▶ _TRECHO SELECIONADO_:
********************
Destarte, importa reconhecer que o regramento gramaticalmente limitador
traçado em sede infraconstitucional pela Lei nº 12.506/2011 em momento algum
pode receber o condão de restringir a eficácia de expresso comando
constitucional, máxime quando – reiteramos – a própria Carta Magna impõe que às
normas definidoras de direitos fundamentais deva-se emprestar exegese
conducente a um máximo de eficácia normativa (CF, art. 5º, § 1º).
Nem se diga, a propósito, que a aplicação da Lei nº 12.506/2011, a favor
dos trabalhadores domésticos, seria expediente facilmente operacionalizável,
bastando que o intérprete se valha da clássica figura da analogia.
É que, manuseando o raciocínio analógico, ao fundo e ao cabo estará o
intérprete, ainda assim, movendo-se no simplório terreno da
infraconstitucionalidade, na busca de solução jurídica não contemplada pelo
legislador, quando, em verdade, a temática concerne a um cenário bem mais
privilegiado: a defesa da própria Constituição Federal, seja em sua estrita
literalidade (art. 7°, XXI e parágrafo único), seja em sua louvável pretensão
de máxima eficácia (CF, art. 5º, § 1º), seja, ainda, em sua preciosa
teleologia, no que diz com o específico campo juslaboral (art. 7°, caput).
********************
▶ _MATERIAL FORNECIDO_:
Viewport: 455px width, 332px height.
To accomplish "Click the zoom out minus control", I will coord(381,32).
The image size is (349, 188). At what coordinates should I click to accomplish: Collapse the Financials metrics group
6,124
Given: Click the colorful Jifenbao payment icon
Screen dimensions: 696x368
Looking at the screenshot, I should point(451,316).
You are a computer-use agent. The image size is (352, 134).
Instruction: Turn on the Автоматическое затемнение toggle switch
********************
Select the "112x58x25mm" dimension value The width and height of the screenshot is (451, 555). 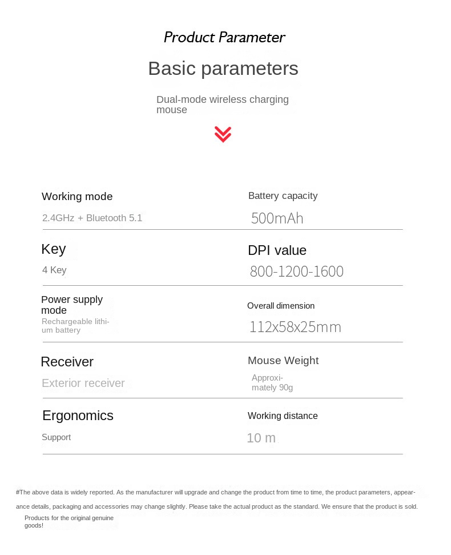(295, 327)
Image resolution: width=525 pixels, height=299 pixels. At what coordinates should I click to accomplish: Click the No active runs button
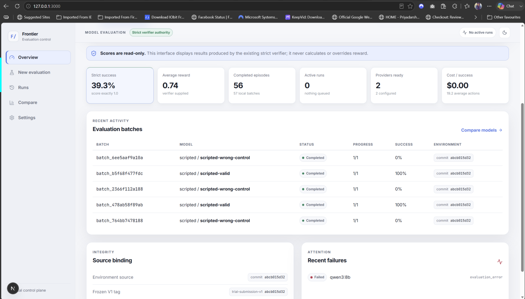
********************
▶ _ENUNCIADO_:
Retome o trecho sobre a Lei nº 12.506/2011 e os trabalhadores domésticos, escrevendo a continuação logo após a sua última frase.

▶ _RESPOSTA AO PROBLEMA_:
De qualquer forma, ainda que assim não fosse, convém repisar: omissão do
legislador, nesse particular, nunca houve. Deveras, desde o início da vigência
da Carta de 1988 – itere-se – o próprio Legislador Constituinte Originário
ousou conferir aos domésticos não só o importante direito atinente ao aviso
prévio, como também a interessante tônica de proporcionalidade por ele mesmo
inaugurada. É dizer: legem habemus. Não se trata, portanto, de solucionar a
quaestio juris por meio de um recurso supletivo de lacuna, porque,
simplesmente, vazio legislativo algum existe6. Logo, na espécie,
afigura-se de todo impertinente a invocação do instrumental analógico.
Registramos mais: tampouco se impõe, aqui, o manuseio de qualquer
irremediável declaração de inconstitucionalidade, muito menos se exige
aplicação do requintado princípio da interpretação conforme a Constituição
Federal, já que o texto da Lei nº 12.506/2011, em si mesmo considerado, nada
tem de inconstitucional, sendo que na hipótese em análise não se está diante de
qualquer dúvida quanto ao significativo a ser emprestado à sua dicção
normativa. O enunciado legal em foco é claro: no particular, referiu-se,
indiscutivelmente, ao aviso prévio versado na CLT (Lei nº 12.506/2011, art. 1º,
caput, ab initio)7.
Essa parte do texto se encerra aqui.